In the aftermath of Hurricane Andrew, many southern Florida residents have stated that they will evacuate in advance of orders from local officials. While those in designated evacuation zones (and all mobile home owners under a hurricane warning area) should evacuate immediately when ordered by local authorities, unnecessary traffic from those in safe structures outside the evacuation zones ultimately threatens the lives of others. It has been estimated that such unnecessary evacuation would increase evacuation times for the Florida Keys from 34 to 80 hours. With Andrew barely a tropical storm 80 hours prior to landfall (with the possibility of striking nearly anywhere or even fizzling out), it is understandable that the Hurricane Center cannot provide precise lead time for evacuation that far in advance.

Effective evacuation requires the cooperation of residents in allowing those who are truly threatened to evacuate. Because of the possibility of gridlock on the highways, the need for a back-up plan of last-resort refuge is an additional consideration in the evacuation plans of populated areas. Sturdy high-rise buildings could serve as a site for vertical evacuation, allowing individuals to move to higher ground without adding to the threat of gridlock on the highways. Residents and even tourists of coastal areas should be familiar with evacuation procedures in the coastal communities where they are. This information is usually provided in the information sections of telephone books. It is essential to heed the hurricane evacuation orders of local governments - it might save your life, as it did for many in the case of Hurricane Andrew.

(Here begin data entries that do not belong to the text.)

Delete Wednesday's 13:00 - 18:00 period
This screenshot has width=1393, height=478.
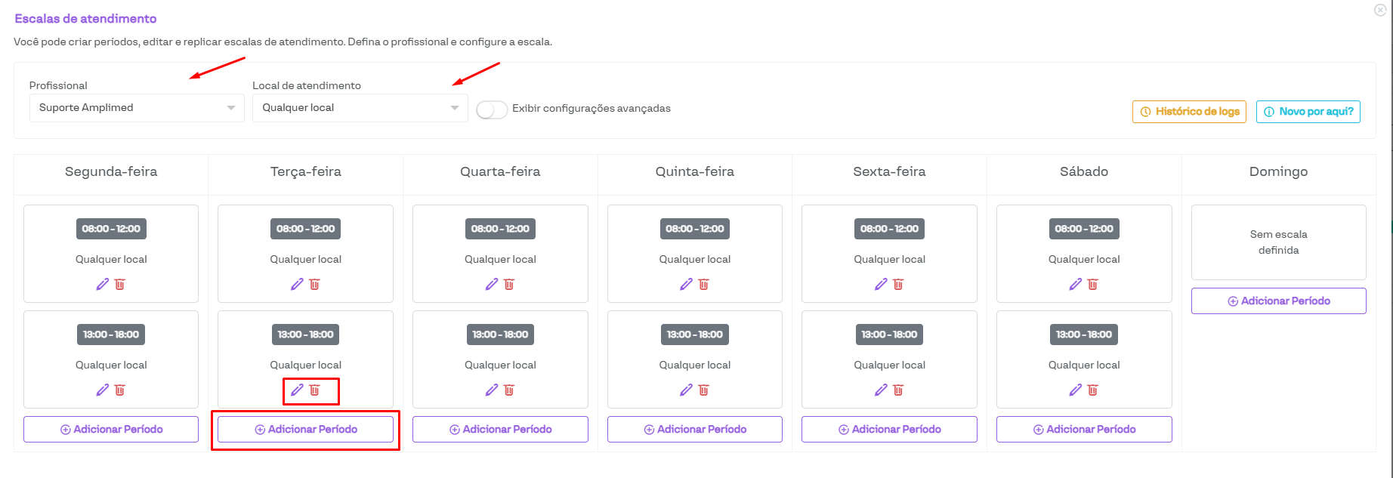point(509,390)
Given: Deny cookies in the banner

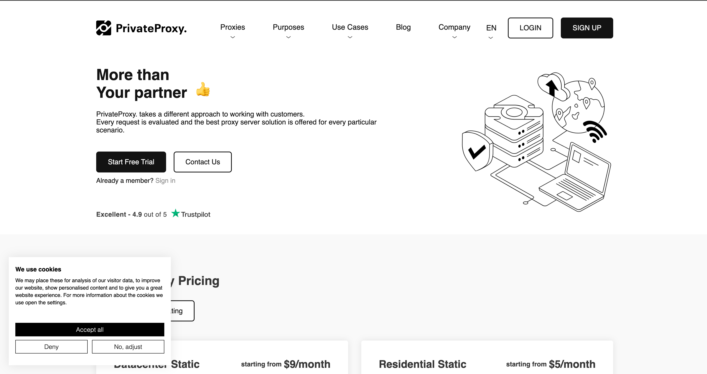Looking at the screenshot, I should tap(51, 347).
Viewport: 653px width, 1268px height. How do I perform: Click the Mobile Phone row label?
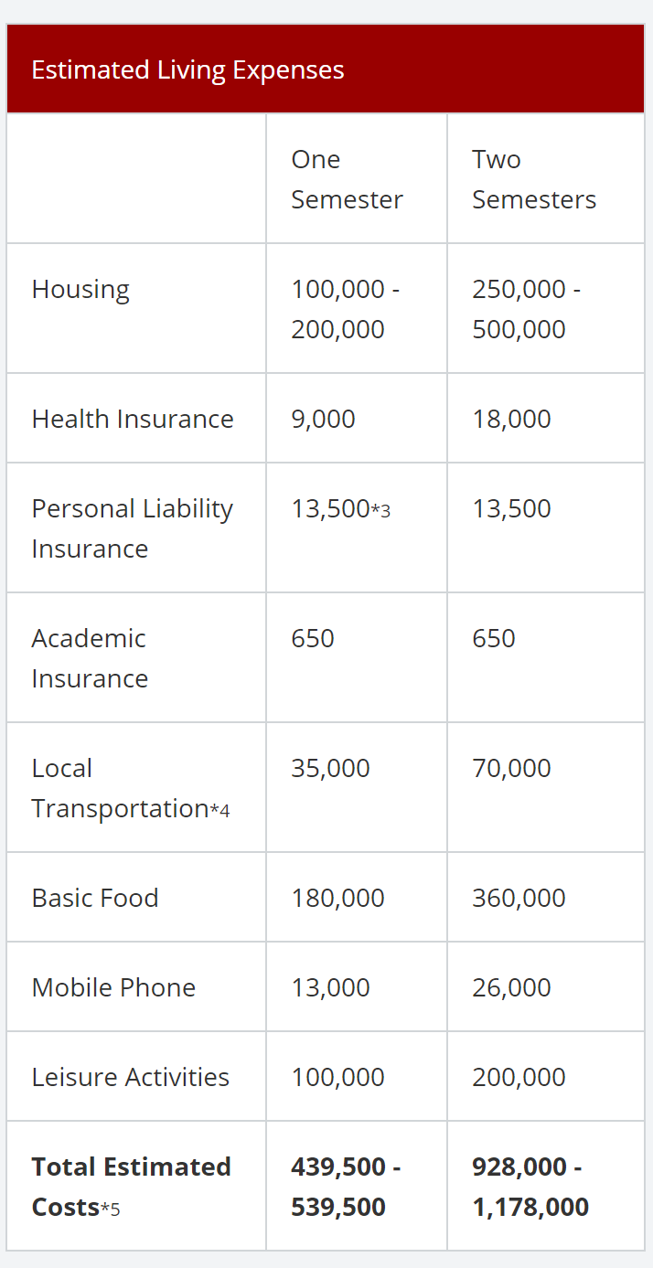pyautogui.click(x=113, y=987)
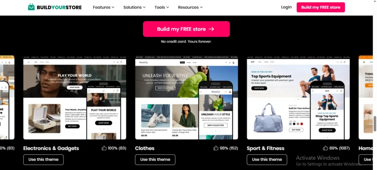The width and height of the screenshot is (377, 170).
Task: Open the Tools dropdown menu
Action: click(162, 7)
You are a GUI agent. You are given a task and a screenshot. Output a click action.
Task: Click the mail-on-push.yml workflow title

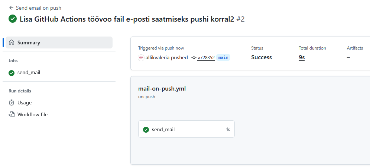pyautogui.click(x=162, y=88)
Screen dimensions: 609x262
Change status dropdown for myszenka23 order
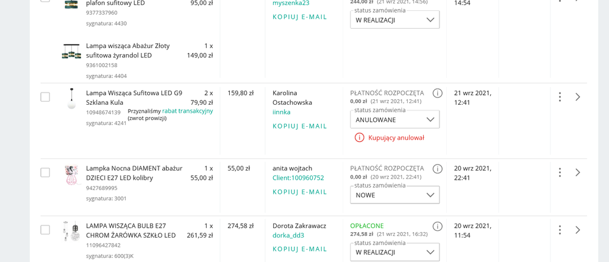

Focus on Weather Folklore: What a Difference a Day Makes

It has been said that the most beautiful day to be seen is the one that precedes a hurricane. This tidbit of tropical folklore is confirmed by satellite imagery of most hurricanes, such as Gilbert, Felix and Andrew in this chapter. The old adage "What goes up, must come down" helps to explain why skies surrounding a hurricane are relatively clear. Within a hurricane, rising currents of air sustain the thunderstorms that drive the heat engine. Once updrafts reach the top of the storm, air spreads out and diverges, eventually sinking on the outer edges of the hurricane (of course, some air also sinks into the eye). This compensating subsidence creates a rather sharp transition from cloudy to clear conditions, with cumulus cloud development suppressed hundreds of kilometers ahead of the storm. But, as careful observers dating back to Christopher Columbus have noted, the appearance of cirrus clouds (fanning off the tops of thunderstorms within the hurricane) coupled with rising swells over the ocean surface and a steadily falling barometric pressure can belie the blue skies above, foretelling the tempestuous approach of a hurricane.